◆ Your objective: Return all of the lines below exactly as they are.
START Material provided
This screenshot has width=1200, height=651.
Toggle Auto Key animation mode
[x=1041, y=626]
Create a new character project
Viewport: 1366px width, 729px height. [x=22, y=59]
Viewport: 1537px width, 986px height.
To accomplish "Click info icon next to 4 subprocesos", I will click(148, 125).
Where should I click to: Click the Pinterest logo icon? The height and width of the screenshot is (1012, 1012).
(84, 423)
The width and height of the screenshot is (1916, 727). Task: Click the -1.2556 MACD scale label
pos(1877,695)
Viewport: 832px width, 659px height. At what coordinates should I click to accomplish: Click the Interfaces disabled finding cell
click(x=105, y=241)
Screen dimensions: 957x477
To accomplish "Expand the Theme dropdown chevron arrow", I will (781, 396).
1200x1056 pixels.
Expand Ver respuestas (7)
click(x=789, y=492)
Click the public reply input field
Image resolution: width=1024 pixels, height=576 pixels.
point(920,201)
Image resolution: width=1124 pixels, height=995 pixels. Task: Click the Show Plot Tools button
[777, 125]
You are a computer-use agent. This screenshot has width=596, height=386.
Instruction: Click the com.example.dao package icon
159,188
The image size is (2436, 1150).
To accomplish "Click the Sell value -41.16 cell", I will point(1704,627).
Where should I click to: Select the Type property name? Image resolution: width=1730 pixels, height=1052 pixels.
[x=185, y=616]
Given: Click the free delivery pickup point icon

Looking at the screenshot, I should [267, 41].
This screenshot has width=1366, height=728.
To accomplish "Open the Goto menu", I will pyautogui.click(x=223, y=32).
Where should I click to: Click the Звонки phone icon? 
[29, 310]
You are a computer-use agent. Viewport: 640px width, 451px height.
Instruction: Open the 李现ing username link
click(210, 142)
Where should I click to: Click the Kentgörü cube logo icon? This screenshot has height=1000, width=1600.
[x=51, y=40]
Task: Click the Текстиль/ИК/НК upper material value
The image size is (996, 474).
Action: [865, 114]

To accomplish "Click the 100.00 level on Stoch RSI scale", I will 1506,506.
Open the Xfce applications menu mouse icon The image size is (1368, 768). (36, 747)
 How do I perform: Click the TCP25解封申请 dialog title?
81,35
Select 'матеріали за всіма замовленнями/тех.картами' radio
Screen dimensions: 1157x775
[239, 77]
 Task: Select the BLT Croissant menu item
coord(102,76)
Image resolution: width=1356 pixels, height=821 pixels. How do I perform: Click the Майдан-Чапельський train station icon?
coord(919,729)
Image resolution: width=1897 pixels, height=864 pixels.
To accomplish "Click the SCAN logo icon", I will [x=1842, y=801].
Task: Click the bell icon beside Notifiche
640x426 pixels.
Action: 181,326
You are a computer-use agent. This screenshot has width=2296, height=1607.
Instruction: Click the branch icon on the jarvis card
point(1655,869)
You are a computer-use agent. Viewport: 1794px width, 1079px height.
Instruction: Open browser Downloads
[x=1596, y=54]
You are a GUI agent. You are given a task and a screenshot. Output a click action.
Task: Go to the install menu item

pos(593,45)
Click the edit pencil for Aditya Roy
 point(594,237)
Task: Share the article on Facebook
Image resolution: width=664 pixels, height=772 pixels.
END Material provided
◆ The answer:
This screenshot has width=1200, height=651.
Toggle Auto Key animation mode
[x=1041, y=626]
Create a new character project
Viewport: 1366px width, 729px height. [x=22, y=59]
Viewport: 1537px width, 986px height.
To accomplish "Click info icon next to 4 subprocesos", I will click(148, 125).
Where should I click to: Click the Pinterest logo icon? The height and width of the screenshot is (1012, 1012).
(84, 423)
The width and height of the screenshot is (1916, 727). Task: Click the -1.2556 MACD scale label
pos(1877,695)
Viewport: 832px width, 659px height. At what coordinates should I click to accomplish: Click the Interfaces disabled finding cell
click(x=105, y=241)
Screen dimensions: 957x477
To accomplish "Expand the Theme dropdown chevron arrow", I will (781, 396).
1200x1056 pixels.
Expand Ver respuestas (7)
click(x=789, y=492)
Click the public reply input field
Image resolution: width=1024 pixels, height=576 pixels.
point(920,201)
Image resolution: width=1124 pixels, height=995 pixels. Task: Click the Show Plot Tools button
[777, 125]
You are a computer-use agent. This screenshot has width=596, height=386.
Instruction: Click the com.example.dao package icon
159,188
The image size is (2436, 1150).
To accomplish "Click the Sell value -41.16 cell", I will point(1704,627).
Where should I click to: Select the Type property name? Image resolution: width=1730 pixels, height=1052 pixels.
[x=185, y=616]
Given: Click the free delivery pickup point icon

Looking at the screenshot, I should [267, 41].
This screenshot has width=1366, height=728.
To accomplish "Open the Goto menu", I will pyautogui.click(x=223, y=32).
Where should I click to: Click the Звонки phone icon? 
[29, 310]
You are a computer-use agent. Viewport: 640px width, 451px height.
Instruction: Open the 李现ing username link
click(210, 142)
Where should I click to: Click the Kentgörü cube logo icon? This screenshot has height=1000, width=1600.
[x=51, y=40]
Task: Click the Текстиль/ИК/НК upper material value
The image size is (996, 474).
Action: [865, 114]

To accomplish "Click the 100.00 level on Stoch RSI scale", I will 1506,506.
Open the Xfce applications menu mouse icon The image size is (1368, 768). (36, 747)
 How do I perform: Click the TCP25解封申请 dialog title?
81,35
Select 'матеріали за всіма замовленнями/тех.картами' radio
Screen dimensions: 1157x775
[239, 77]
 Task: Select the BLT Croissant menu item
coord(102,76)
Image resolution: width=1356 pixels, height=821 pixels. How do I perform: Click the Майдан-Чапельський train station icon?
coord(919,729)
Image resolution: width=1897 pixels, height=864 pixels.
To accomplish "Click the SCAN logo icon", I will [x=1842, y=801].
Task: Click the bell icon beside Notifiche
640x426 pixels.
Action: 181,326
You are a computer-use agent. This screenshot has width=2296, height=1607.
Instruction: Click the branch icon on the jarvis card
point(1655,869)
You are a computer-use agent. Viewport: 1794px width, 1079px height.
Instruction: Open browser Downloads
[x=1596, y=54]
You are a GUI agent. You are given a task and a screenshot. Output a click action.
Task: Go to the install menu item

pos(593,45)
Click the edit pencil for Aditya Roy
 point(594,237)
Task: Share the article on Facebook
Image resolution: width=664 pixels, height=772 pixels.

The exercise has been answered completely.